- Records provided:
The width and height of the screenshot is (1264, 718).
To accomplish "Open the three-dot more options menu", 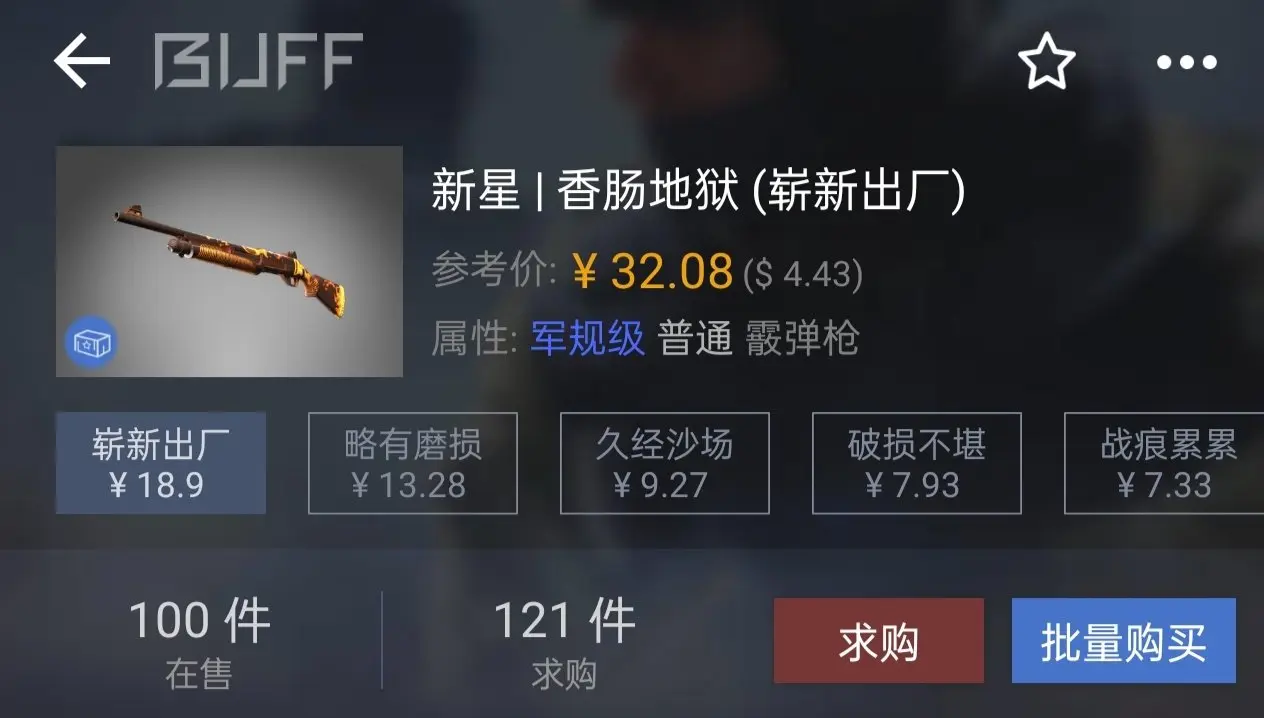I will point(1187,62).
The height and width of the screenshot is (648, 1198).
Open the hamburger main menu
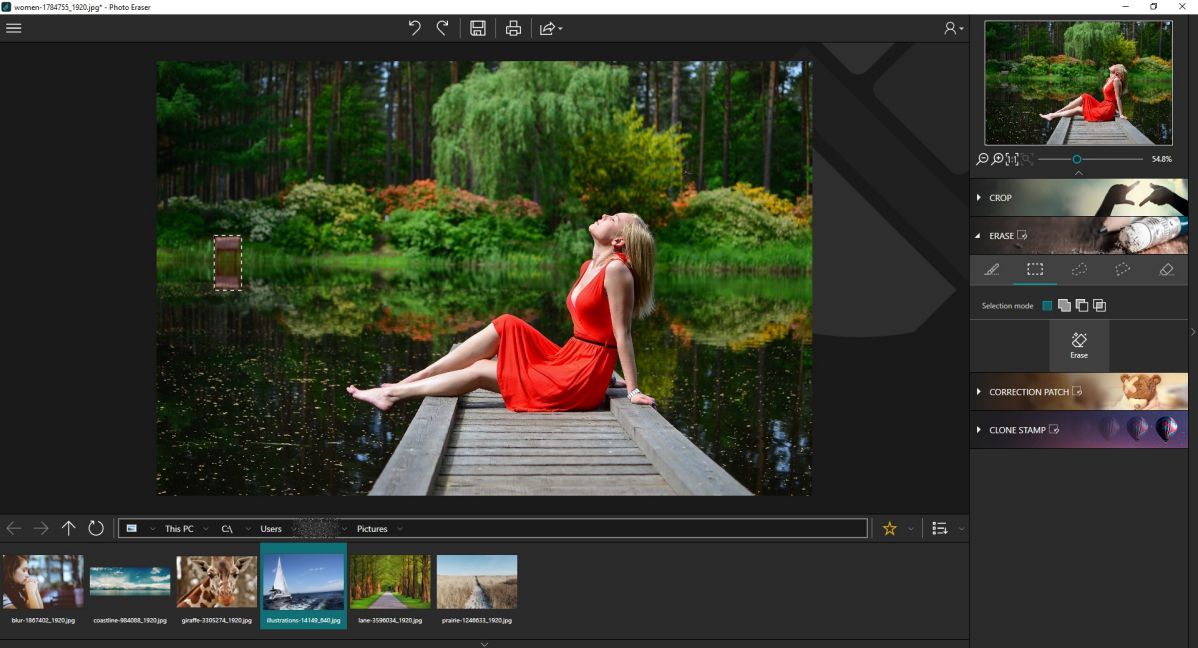click(14, 28)
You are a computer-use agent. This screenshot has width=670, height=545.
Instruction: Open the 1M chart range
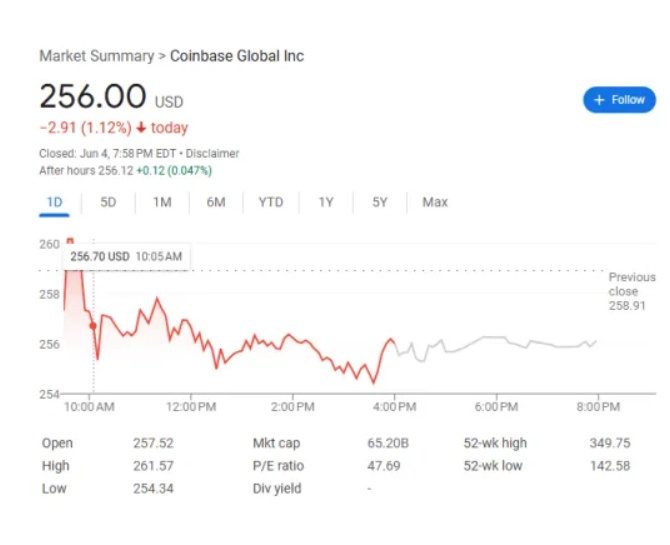162,202
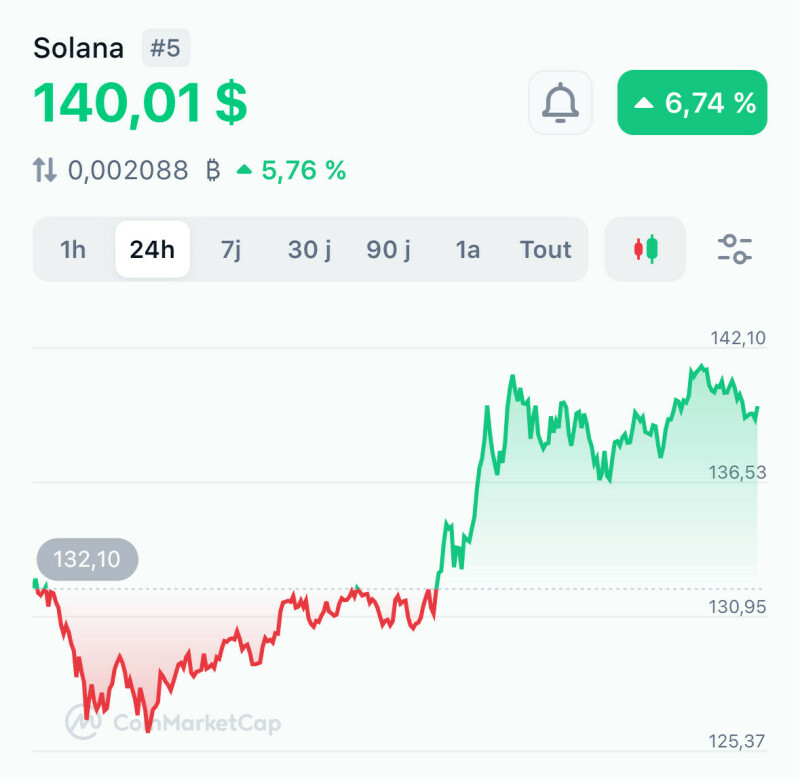Viewport: 800px width, 780px height.
Task: Select the 1h time range
Action: [x=73, y=249]
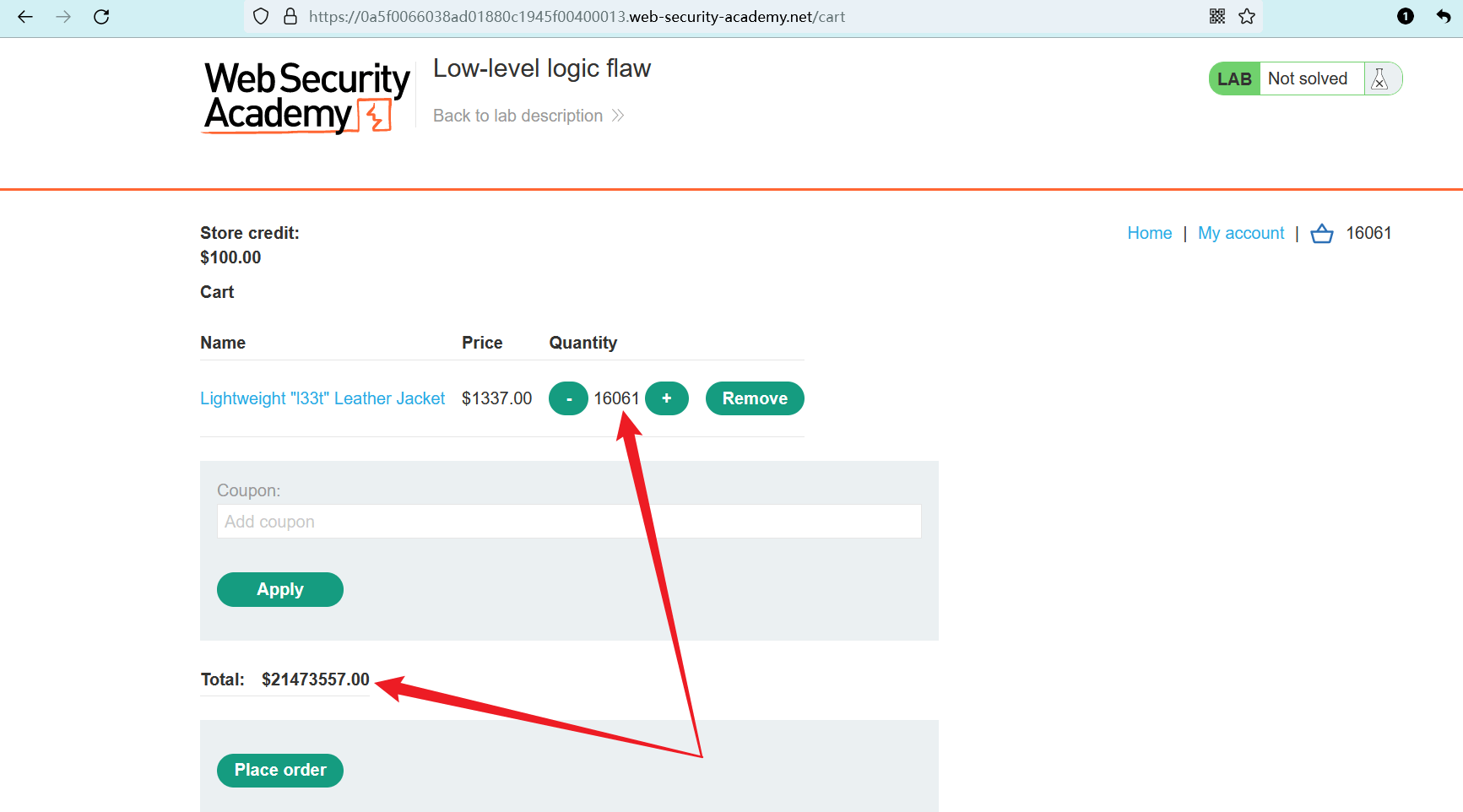
Task: Open the Home link
Action: pyautogui.click(x=1150, y=233)
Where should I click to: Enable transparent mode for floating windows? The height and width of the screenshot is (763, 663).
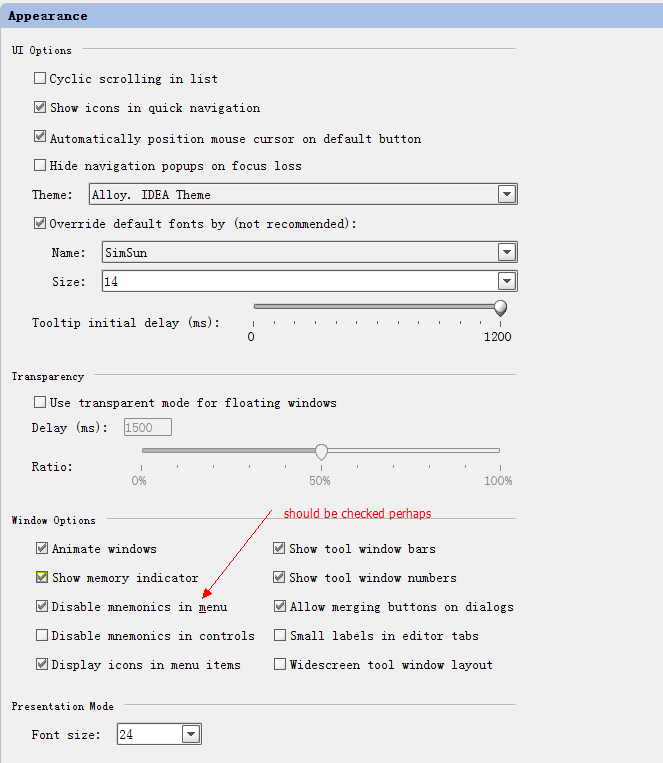coord(40,402)
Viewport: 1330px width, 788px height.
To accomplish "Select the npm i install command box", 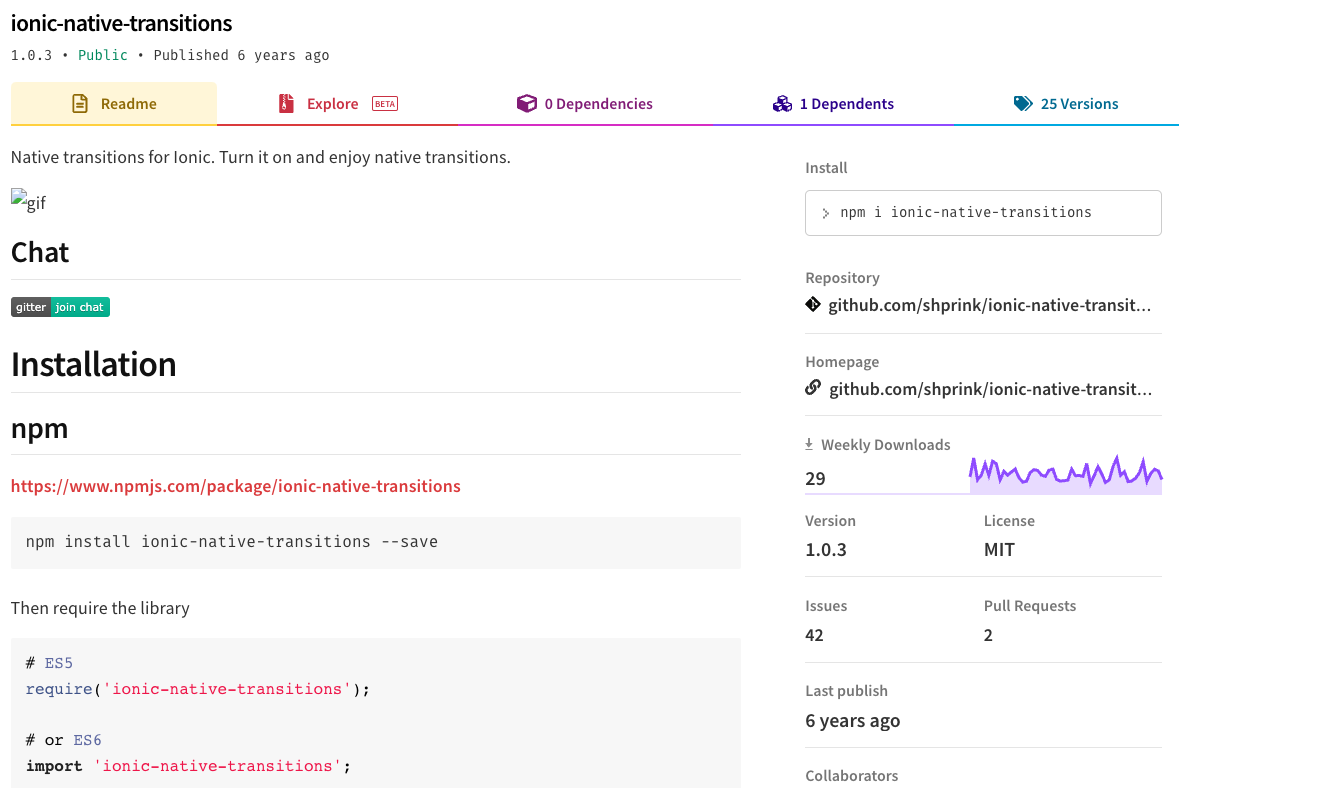I will pos(983,212).
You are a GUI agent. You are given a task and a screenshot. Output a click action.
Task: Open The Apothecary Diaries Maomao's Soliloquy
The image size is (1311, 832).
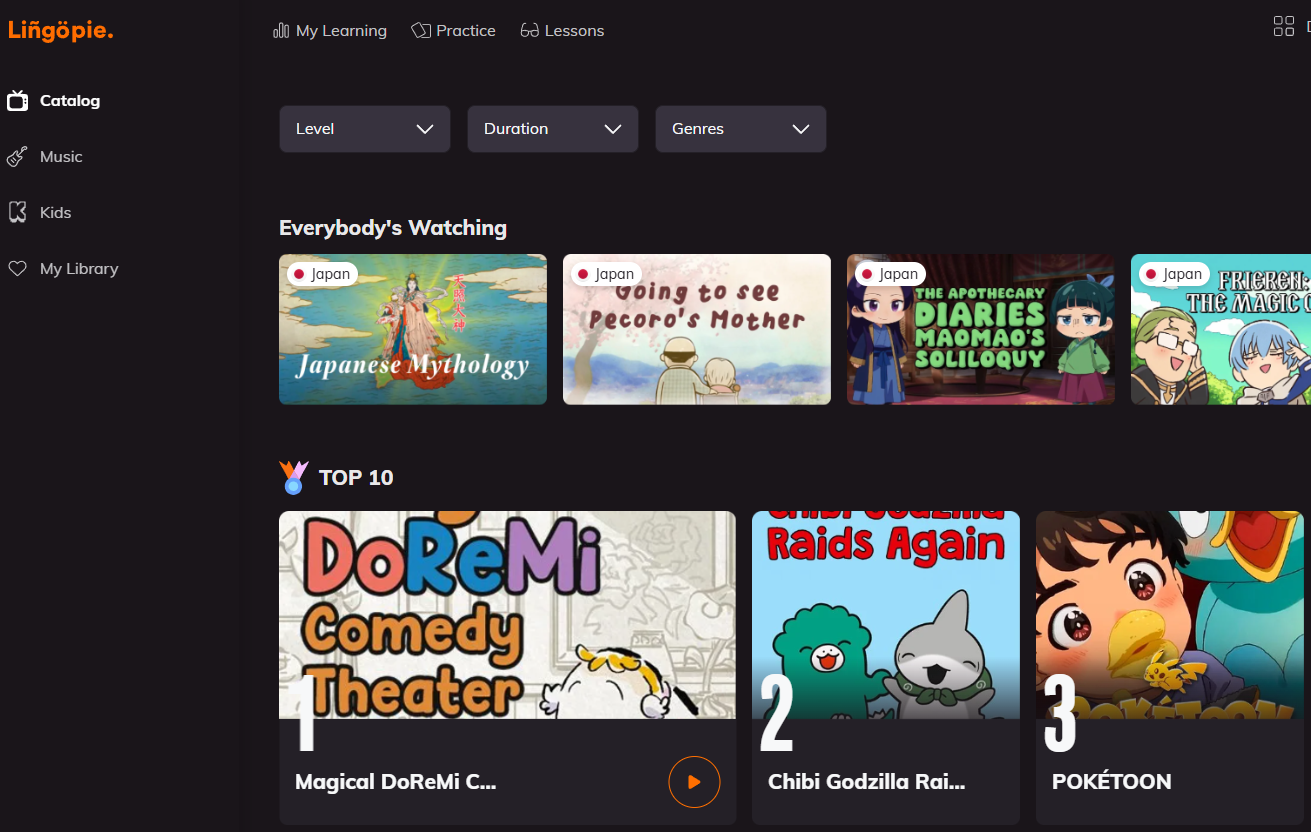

- Exercise prompt: Go through the entries above and report every line in which the word "agent" appears.

- Exercise answer:
You are a computer-use agent. This screenshot has width=670, height=545.
You are a GUI agent. You are given a task and a screenshot. Output a click action.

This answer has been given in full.